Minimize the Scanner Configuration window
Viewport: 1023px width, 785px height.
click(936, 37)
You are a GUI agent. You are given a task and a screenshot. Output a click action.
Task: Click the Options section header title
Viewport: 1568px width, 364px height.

**Exercise description**
Recast the data above as a numbered list, leaving out any blank lines.

**Correct answer**
1. Minimize the Scanner Configuration window
2. Viewport: 1023px width, 785px height.
3. click(936, 37)
4. You are a GUI agent. You are given a task and a screenshot. Output a click action.
5. Task: Click the Options section header title
6. Viewport: 1568px width, 364px height.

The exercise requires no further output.